After the usual proofreading and final editing, I decided to read the piece one more time. Then I deleted it.
This is the second time I’ve done that in thirteen years of online writing. Mind you, it doesn’t mean that this is the second time I’ve decided not to publish an article — I actually have accumulated dozens of drafts in MarsEdit over the years. I’m a packrat even with the things I write. I tend to keep all my notes and observations and unfinished or unpolished articles because who knows, maybe there’s some brilliant insight I can recover later and put in a new context, and things like that. But to obliterate something that took me almost two hours to elaborate the way I wanted — that’s kind of unexpected and unusual for me.
The first time I did that was back in 2006, if I remember well; it was something about Apple’s migration to Intel architecture. I deleted that piece simply because soon after the article was ready to be published, I read something online that drove me to dig deeper with the fact-checking. I discovered that my initial assumption was plainly wrong, and that made all the following observations and insights fall down like a house of cards.
What happened this time? What was wrong with the never-published After handling the iPhone 6 piece?
I realised, upon reading it one more time, that I was about to break a promise I made to my readers in Why you should read me. I was about to serve you a plate of hot steaming bullshit.
The article was a collection of ‘first impressions’ after handling the 4.7‑inch iPhone 6, and mentioned — among other things — the very different feeling the iPhone 6 gives me as opposed to handsets like the iPhone 5 and 5s, the iPhone 5c, and even the iPhone 4. I wrote about how the combination of the increased thinness of the iPhone 6 and the materials chosen made the phone feel somehow less precious, less sumptuous than the iPhone 5 and 5s. Not that it feels poorly built, because it’s definitely not the case.
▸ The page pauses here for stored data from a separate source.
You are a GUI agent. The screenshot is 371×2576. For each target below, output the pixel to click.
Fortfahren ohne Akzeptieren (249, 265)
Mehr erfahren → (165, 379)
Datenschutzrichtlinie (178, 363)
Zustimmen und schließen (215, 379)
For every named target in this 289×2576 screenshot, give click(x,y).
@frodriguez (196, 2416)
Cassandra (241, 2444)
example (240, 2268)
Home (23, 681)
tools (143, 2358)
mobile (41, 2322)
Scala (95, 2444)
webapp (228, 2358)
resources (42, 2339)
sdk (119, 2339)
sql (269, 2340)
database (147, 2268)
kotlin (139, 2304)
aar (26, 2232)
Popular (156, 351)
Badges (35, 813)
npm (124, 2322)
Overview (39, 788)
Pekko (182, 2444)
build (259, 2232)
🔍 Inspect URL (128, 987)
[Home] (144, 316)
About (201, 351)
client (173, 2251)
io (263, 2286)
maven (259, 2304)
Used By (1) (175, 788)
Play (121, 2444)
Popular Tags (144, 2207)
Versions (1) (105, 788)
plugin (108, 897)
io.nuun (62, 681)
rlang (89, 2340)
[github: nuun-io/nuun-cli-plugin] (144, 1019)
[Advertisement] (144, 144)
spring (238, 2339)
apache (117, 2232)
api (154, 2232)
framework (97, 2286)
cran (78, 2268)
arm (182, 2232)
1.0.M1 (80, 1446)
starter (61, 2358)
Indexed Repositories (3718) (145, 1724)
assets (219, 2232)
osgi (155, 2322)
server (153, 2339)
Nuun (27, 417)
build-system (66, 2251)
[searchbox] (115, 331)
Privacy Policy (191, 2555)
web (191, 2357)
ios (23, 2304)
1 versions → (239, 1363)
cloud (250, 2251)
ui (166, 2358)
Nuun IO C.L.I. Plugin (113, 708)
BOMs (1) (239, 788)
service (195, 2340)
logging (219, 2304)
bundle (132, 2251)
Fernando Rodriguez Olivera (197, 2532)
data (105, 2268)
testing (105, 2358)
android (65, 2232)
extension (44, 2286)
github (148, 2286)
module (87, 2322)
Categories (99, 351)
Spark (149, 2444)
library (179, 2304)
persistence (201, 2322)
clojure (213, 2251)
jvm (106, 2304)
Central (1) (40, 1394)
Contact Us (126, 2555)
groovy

But its particular lightness makes it feel almost as if you were handling a demo unit and not the ‘real deal.’ I went on, elaborating on things like this, quoting articles of other people reflecting on the iPhone 6’s design, and so on and so forth.
Still, when I was reading my piece before deciding to delete it, I couldn’t help but ask myself How is this useful? What’s the point? And in addition to this, I realised that I had forgotten one very important fact — that my very first reaction when holding the iPhone 6, after carefully disconnecting the Lightning cable from the stand where it was placed, was: This thing is beautiful, well-built, and I want it — bad. And this kind of first reaction is the typical gravitational pull of the best Apple products. I felt it with the colourful iMacs back in 1998. I felt it with the Power Mac G4 Cube, with the iMac G4, with the first MacBook Air, with the first MacBook Pro Retina, with the iPad…
I realised that my piece was becoming a waterfall of rationalisations that was literally submerging the device. I realised it was starting to ring untrue somehow. Not because I was portraying the iPhone 6 in an unfavourable light and I decided to remove the article to avoid speaking ill of Apple — this would have been even more untrue and dishonest on my part. No, I simply challenged my own observations and asked myself: How are these ramblings useful to my readers? They’re just personal impressions and rationalisations based on 15 minutes of interaction with the device I’m talking about. This is not the same as my criticism regarding the decision of switching to Helvetica as a system font in OS X Yosemite, for example, because in that case it’s rather easy to demonstrate how Helvetica is worse than Lucida Grande on the legibility front. With the iPhone 6 my impressions and potential criticism all stemmed from a very subjective point of view, and again, from too short a session with the device itself. The result couldn’t have been of much value — in fact I realised the article just wasn’t serious and thorough enough. I’ve criticised other tech writers in the past because I thought their reviews were too superficial. I was making the very same mistake.